Philipp König schreibt das hochspannend und hat weitläufig und mit vielen Quellennachweisen recherchiert. Hollywood ist viel morscher als der Hochglanz, mit dem es sich umgibt, ahnen lässt, mithin auf dem absteigenden Ast – dies ist meine Interpretation.
Eine Frage allerdings, die mich schon lange wundert, die wird hier nicht behandelt, das war wohl thematisch auch nicht beabsichtigt: wieso die Tentpoles (die Zeltstangen, an denen sich die Studios festhalten), also die Blockbuster der Hollywoodstudios, sich auf dem Deutschen Markt doch generell so gut halten und warum sie in der Presse in Relation zur dünnen Substanz der Filme so überproportional viel Platz bekommen. Das wäre eine eigene Untersuchung wert, die vielleicht einiges über lange gewachsene Vertriebsstrukturen und Beziehungen zu den Medien erzählen würde.

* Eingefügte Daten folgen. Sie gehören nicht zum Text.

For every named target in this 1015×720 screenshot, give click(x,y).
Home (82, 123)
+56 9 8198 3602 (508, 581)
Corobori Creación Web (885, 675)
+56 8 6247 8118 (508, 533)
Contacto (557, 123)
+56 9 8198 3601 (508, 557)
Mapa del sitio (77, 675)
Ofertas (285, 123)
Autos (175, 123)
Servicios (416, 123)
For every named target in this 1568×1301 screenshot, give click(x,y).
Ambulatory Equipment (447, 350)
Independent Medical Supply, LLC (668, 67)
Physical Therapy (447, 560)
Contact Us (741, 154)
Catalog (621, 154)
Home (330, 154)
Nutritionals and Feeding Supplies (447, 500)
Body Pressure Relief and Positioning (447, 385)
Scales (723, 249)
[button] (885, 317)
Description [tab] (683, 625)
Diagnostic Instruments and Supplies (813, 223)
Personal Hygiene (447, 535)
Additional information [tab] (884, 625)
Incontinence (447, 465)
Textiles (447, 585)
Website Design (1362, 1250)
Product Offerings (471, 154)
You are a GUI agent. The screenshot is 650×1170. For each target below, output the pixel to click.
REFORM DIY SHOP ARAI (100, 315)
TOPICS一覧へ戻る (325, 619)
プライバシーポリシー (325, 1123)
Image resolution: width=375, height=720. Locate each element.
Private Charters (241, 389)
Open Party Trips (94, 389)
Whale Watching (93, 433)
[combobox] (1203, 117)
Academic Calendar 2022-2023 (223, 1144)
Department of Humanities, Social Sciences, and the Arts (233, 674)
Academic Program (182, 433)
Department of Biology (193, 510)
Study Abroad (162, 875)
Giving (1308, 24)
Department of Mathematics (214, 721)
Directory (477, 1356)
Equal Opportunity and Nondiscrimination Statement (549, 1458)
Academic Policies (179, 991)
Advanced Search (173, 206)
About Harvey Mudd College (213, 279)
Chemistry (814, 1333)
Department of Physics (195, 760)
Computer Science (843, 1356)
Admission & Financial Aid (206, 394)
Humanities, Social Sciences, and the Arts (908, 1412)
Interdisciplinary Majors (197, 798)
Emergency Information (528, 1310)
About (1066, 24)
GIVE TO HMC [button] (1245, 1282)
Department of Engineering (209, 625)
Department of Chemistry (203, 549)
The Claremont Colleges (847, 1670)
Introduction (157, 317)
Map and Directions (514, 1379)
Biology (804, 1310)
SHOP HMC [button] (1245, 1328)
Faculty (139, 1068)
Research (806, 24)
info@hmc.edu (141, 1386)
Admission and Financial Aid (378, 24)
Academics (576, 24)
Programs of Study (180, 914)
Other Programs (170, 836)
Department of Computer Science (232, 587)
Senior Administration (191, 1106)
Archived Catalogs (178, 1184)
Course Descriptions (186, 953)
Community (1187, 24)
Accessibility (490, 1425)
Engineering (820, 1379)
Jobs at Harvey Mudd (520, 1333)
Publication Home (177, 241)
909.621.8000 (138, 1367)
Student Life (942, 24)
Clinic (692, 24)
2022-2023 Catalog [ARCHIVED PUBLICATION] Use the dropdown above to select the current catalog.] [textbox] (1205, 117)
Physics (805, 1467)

Mich wundert es immer wieder, wie bei Pressevorführungen eines neuen Tentpoles ein massiv stärkerer Andrang herrscht als bei vielen anderen, deutlich interessanteren Filmen.
Das Buch ist selbstverständlich auch, wie Philipp Koenig es beabsichtigt, eine Einführung in die amerikanische Hollywoodindustrie und ein aufregender Praxisbericht über ungeahnt abenteuerliche Planungs- und Herstellungsmethoden.
Inhalt kompakt.
Über die Autorenschwemme und die Chancenlosigkeit, ein Buch loszuwerden, wie Lottogewinn. Schlecht bezahlte Reader- und Assistentenjobs; diese aber als Karriereeinsteig. Die problematische Stellung des Autors ganz unten in der Hierarchie, mit dem nach Belieben umgesprungen wird. Die Executives von den Business-Schools, die Bürokratien (inklusive Antwälte) und die (haarsträubenden) Folgen. Verheerende stoffunabhängige Eigendynamiken, die sich in die Stoffentwicklung einschleichen. Das x-fache Umschreiben von Drehbüchern als Absicherung gegen den Vorwurf bei einem allfälligen Flop, nicht alles versucht zu haben. Oder von der Degradierung der Autoren zu überbezahlten Ghostwritern (Zettel von den Executives). Vom verderblichen Einfluss der Drehbuchratgeberliteratur.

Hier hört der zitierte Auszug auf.